Poem

from Light So Late

/ /

I have to admit, it does look like a brain, but what’s brain coral doing in our garden if it can only live in a tropical sea? Is it a souvenir (this is my parents’ theory) of the ship’s captain who built our house? I prefer to believe it’s prehistoric.

I’m ten and adore all things prehistoric, have mounds of books with which I’ve stuffed my brain with all the dinosaurs that it can house. My favorite fantasy’s that, in the garden, back by the fence, in brush too dense for parents, it’s still a hundred million years B.C.

I like that my initials are B.C. and that our house is listed as historic. (People on tours stop to talk with my parents.) The coral’s more like bone than like a brain, so I imagine it’s a skull, and make the garden a South Pacific island and our house

a merchant ship, (our next-door-neighbor’s house would probably be better—you can see the ocean from their widow’s walk.) The garden is full of natives, now, prehistoric types who would eat me, even eat my brain. No wonder I have nightmares, say my parents.

From up in the jungle-gym, I see my parents moving behind the windows in the house as if they were ideas in its brain.
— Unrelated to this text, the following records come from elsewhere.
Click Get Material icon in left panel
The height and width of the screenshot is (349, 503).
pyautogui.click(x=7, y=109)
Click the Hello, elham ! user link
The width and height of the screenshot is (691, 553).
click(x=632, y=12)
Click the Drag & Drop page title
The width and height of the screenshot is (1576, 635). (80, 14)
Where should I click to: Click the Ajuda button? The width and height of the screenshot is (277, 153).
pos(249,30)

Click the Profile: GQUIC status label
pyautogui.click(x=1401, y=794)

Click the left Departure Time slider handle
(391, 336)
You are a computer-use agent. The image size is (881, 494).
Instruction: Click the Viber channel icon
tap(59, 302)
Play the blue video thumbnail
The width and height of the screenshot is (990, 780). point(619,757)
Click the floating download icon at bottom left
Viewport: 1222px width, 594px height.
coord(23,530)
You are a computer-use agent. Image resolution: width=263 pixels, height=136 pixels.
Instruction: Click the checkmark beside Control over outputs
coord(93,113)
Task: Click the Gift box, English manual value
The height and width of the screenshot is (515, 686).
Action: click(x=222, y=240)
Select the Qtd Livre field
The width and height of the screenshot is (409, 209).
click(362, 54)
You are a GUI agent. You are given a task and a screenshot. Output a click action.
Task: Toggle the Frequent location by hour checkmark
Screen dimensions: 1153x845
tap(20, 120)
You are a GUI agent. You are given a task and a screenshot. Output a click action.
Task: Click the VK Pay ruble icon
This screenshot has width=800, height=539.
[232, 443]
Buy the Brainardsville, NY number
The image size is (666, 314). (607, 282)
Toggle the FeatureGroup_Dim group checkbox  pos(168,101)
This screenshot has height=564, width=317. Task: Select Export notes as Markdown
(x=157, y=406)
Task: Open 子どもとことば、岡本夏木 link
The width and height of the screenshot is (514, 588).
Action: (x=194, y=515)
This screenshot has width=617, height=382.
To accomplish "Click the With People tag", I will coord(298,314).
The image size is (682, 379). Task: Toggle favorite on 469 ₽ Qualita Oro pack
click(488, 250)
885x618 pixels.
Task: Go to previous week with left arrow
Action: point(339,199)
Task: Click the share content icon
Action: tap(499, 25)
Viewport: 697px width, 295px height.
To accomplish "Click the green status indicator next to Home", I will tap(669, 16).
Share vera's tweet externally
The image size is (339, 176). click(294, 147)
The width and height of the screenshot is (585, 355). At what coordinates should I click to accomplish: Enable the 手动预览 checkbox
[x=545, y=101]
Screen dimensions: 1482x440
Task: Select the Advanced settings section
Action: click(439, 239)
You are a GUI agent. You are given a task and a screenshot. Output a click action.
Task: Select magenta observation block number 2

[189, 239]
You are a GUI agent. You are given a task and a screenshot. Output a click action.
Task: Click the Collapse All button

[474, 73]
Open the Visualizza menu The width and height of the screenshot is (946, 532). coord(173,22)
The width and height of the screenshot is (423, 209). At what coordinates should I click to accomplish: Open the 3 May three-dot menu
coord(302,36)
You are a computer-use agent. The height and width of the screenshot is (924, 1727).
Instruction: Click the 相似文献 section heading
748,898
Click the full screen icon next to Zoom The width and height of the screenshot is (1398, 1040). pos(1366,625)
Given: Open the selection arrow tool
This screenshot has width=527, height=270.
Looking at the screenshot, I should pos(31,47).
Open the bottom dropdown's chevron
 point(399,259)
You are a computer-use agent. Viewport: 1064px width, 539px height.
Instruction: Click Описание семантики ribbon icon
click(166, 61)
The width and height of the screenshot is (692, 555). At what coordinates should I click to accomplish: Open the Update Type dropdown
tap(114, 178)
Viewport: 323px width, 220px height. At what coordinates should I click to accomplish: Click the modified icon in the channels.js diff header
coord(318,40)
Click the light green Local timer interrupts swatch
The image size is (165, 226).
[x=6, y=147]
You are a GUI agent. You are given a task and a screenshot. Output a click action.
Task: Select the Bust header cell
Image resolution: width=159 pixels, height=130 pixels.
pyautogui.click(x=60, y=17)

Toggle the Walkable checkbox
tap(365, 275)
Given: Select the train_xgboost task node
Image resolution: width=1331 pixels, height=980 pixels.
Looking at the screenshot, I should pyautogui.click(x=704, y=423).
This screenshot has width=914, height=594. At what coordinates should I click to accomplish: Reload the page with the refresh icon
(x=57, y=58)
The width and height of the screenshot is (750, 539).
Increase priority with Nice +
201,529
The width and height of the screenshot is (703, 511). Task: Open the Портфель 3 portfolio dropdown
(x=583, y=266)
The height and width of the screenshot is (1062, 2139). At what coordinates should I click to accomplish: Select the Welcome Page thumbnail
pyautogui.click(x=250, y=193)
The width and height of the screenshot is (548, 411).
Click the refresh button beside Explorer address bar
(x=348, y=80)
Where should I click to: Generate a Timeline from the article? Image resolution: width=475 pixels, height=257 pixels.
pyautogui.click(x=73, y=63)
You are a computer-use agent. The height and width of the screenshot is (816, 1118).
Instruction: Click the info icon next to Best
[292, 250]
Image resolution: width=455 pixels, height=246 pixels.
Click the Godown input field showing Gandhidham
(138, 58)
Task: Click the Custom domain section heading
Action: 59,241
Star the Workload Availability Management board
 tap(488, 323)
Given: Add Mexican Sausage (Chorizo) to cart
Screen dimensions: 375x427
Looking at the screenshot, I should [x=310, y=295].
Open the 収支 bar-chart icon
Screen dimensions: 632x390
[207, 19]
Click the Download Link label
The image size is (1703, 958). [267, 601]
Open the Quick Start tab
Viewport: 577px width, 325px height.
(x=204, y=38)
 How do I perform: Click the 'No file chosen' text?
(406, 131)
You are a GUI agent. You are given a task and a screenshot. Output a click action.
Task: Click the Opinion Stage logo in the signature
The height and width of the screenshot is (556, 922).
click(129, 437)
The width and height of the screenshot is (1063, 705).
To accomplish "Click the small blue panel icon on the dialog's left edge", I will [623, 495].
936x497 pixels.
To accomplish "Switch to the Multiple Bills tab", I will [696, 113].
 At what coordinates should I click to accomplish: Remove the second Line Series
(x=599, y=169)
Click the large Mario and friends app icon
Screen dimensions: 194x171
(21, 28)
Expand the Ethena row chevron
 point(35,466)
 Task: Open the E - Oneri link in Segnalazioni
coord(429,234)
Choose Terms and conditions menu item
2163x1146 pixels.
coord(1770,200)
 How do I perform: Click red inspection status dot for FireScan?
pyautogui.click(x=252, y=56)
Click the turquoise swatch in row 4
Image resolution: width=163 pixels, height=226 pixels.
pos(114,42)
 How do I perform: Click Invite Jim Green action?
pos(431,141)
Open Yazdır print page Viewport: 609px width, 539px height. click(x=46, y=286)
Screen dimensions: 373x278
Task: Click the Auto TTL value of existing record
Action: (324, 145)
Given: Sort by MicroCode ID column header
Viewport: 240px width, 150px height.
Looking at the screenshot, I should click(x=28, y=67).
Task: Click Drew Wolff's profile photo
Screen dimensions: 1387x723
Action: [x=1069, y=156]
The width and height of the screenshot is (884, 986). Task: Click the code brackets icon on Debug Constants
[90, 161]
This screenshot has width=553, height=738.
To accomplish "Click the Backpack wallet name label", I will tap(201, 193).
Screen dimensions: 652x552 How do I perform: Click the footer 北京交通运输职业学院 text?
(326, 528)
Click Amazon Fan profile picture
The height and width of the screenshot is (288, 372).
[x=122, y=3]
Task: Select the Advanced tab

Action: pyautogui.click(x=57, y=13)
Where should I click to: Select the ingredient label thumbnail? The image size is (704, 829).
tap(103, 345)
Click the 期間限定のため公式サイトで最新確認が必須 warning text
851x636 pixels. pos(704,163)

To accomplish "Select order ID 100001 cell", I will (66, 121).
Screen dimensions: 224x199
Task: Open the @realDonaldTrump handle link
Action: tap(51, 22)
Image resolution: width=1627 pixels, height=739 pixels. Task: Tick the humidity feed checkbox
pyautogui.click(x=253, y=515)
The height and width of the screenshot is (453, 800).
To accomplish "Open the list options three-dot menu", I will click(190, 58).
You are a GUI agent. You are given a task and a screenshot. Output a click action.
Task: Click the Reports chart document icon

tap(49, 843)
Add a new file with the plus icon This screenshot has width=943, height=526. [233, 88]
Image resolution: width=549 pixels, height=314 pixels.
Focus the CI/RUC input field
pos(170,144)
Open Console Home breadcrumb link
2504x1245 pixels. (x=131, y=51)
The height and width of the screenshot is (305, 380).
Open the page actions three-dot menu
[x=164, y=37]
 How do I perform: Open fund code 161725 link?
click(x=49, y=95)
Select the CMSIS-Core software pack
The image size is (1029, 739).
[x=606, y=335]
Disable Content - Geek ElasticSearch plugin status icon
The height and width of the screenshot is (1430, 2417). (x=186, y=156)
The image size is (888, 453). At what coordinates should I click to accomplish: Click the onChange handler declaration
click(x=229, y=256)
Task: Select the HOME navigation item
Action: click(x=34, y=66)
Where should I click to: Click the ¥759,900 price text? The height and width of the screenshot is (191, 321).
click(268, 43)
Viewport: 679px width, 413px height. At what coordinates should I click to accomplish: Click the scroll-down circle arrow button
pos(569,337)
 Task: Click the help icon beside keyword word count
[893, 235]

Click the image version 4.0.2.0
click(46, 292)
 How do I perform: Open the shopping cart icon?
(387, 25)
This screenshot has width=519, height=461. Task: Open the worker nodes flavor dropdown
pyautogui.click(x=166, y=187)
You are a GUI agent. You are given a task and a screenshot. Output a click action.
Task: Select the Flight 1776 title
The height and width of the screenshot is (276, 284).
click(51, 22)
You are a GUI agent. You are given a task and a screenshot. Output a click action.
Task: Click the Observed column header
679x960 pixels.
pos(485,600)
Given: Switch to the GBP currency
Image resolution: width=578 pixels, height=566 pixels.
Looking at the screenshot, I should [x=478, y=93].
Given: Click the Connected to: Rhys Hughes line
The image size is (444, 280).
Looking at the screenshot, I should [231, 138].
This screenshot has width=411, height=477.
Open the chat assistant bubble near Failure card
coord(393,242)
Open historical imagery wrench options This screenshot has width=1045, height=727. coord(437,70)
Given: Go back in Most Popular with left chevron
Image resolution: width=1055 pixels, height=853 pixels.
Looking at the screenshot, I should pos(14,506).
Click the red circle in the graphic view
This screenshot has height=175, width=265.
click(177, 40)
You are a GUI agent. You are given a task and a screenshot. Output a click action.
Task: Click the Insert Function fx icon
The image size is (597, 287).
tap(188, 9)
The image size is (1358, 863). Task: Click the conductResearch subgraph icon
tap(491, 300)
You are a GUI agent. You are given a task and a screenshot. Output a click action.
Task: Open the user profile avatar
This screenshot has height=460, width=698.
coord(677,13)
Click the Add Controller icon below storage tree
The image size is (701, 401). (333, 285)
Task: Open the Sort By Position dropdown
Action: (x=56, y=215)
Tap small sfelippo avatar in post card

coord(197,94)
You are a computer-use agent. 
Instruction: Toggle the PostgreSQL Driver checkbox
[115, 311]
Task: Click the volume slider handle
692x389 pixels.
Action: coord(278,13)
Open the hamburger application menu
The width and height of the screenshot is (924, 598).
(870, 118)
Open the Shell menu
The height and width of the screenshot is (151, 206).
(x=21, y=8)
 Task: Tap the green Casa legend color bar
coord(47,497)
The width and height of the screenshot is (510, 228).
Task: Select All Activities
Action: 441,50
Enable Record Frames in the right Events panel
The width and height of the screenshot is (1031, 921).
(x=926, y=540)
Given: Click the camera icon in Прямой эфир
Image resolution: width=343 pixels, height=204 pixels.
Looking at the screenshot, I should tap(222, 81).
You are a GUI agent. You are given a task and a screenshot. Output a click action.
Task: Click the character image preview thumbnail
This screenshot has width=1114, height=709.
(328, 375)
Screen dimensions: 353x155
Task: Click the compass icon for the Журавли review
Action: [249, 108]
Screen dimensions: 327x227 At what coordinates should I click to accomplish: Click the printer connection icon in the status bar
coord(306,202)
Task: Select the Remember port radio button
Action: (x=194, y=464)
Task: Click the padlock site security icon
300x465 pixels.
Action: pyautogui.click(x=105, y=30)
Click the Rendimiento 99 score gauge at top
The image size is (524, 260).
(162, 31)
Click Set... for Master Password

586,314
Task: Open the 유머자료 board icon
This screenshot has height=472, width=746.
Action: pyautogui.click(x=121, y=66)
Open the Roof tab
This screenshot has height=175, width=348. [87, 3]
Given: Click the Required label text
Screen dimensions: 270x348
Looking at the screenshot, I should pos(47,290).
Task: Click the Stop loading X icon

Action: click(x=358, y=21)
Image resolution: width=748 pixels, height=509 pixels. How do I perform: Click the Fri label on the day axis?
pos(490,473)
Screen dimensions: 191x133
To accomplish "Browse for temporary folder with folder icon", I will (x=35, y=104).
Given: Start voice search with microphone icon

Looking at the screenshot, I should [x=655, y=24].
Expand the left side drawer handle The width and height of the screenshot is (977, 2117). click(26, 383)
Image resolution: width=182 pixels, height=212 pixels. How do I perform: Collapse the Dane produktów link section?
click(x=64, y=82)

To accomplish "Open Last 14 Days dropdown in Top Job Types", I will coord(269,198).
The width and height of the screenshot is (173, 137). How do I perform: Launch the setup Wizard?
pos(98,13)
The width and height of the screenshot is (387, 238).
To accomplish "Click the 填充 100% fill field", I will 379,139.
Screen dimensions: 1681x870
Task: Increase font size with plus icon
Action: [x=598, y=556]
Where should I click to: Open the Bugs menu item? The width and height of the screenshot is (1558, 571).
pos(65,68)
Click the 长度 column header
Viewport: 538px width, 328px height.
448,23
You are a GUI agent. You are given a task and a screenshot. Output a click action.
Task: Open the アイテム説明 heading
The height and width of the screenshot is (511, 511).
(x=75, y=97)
Maybe the whole world is God’s fantasy, I think, and everything from prehistoric times up to now a game he plays in his garden.

Did he include dinosaurs in the Garden of Eden, side by side with our first parents? Is Mt. Ararat in Turkey the historic resting place of the ark? Did Noah not house dinosaurs in the ark? My bewildered brain, lost now, like in the labyrinth I see

in this brain coral from an alien sea… My grandparents are old, almost historic. Where was the Garden, where is our Father’s House?